Take a single car for example. Every part has to be designed by an engineering team. The truth is, most of the OEM companies DO NOT design and engineer most parts aside from the drivetrain. Big name engineering suppliers compete with each other to build the cheapest, and best performing component for OEM business. OEMs plain and simple just can not afford to own all the resources required to develop and engineer every component of a car. There are several seatbelt companies that design, assemble, and sell the seat belt assemblies to the OEMs. The seatbelt companies can be American, Japanese, German, etc. And let’s be clear, most of the profits made on parts goes to the engineering companies, not the people who install the parts at an assembly line. There are exceptions, like welders, who make 6 figures, but even then it isn’t true that assembly line workers make more money cumulatively tive than the engineering companies.

OEM assembly line factories do employ more people (in terms of number of jobs) than engineering companies, but did you know that most engineering companies also employ their own factories? Take a Bosch ABS system. When Toyota enters a contract with Bosch to build and design an ABS system, Bosch will not send a bunch of parts to Toyota, requiring them to assemble it in a factory. No, Bosch has their own factories that assemble the module, and then ship that module to Toyota for installation at the factory. Car parts are highly Modularized today.
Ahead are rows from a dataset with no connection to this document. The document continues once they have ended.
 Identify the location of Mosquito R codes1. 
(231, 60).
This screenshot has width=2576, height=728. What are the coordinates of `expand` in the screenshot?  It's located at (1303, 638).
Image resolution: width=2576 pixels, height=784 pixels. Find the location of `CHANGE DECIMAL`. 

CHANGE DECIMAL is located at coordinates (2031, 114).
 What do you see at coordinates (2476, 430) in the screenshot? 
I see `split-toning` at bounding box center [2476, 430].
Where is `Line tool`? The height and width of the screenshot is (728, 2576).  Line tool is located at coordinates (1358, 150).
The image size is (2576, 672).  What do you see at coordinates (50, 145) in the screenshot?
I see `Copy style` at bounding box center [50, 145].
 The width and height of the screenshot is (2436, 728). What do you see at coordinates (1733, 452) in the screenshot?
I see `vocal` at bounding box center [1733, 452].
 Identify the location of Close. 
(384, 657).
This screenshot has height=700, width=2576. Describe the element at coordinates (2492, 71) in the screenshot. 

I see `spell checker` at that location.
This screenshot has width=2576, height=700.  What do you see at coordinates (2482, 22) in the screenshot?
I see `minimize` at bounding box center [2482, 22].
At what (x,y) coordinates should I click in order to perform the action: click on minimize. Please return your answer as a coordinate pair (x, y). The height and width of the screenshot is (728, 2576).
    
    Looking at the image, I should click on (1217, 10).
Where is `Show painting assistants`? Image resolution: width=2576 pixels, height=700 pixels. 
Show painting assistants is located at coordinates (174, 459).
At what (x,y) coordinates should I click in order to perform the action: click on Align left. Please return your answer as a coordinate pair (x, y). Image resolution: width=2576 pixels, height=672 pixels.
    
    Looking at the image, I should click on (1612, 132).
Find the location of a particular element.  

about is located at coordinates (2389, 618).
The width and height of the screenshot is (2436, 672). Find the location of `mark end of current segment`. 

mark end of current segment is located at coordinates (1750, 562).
So buying a foreign assembled car can actually support American blue collar workers if the engineering company has factories in the US.

So global economy has made the “Support American jobs vs Foriegn profits” hard to really know, but the general trend I have noticed agrees with the poster above. American badge/foreign made supports America better than Foreign badge/American Made. But the degree to how much that helps America as a whole is hard to do without studying an OEMs part suppliers. I can say this though, If everyone stopped buying American Badge, the region most heavily devastated in terms of job loss numbers would be Michigan and Ontario/Canada area. If everyone stopped buying Japanese, Japan would be most heavily devasted. But the trickle down effects would be worldwide. It’s all a spectrum.

The economy is too hard to sum up in buying a Ford supports Americans better than a Toyota. But the odds are stacked against you if you think buying a Toyota supports America better than a Ford, because Engineering/R&D companies are largely localized near the OEM headquarters. But even though buying a GM or Ford helps my company the most (which is Japanese), I would just tell people to buy the better product, be it a foreign make or domestic. Competition has helped the big 3 make much better cars than 20 years ago. And we still need competition to improve. But ultimately, buying a new car keeps the industry alive. So buy whatever you want. Buying new will keep the OEMs and their suppliers alive, while buying used will keep mechanics and aftermarket suppliers alive.

As for my preference, I go with Domestic badge/Foreign made. But of course American badge/American made is the best hands down for keeping profits in the states.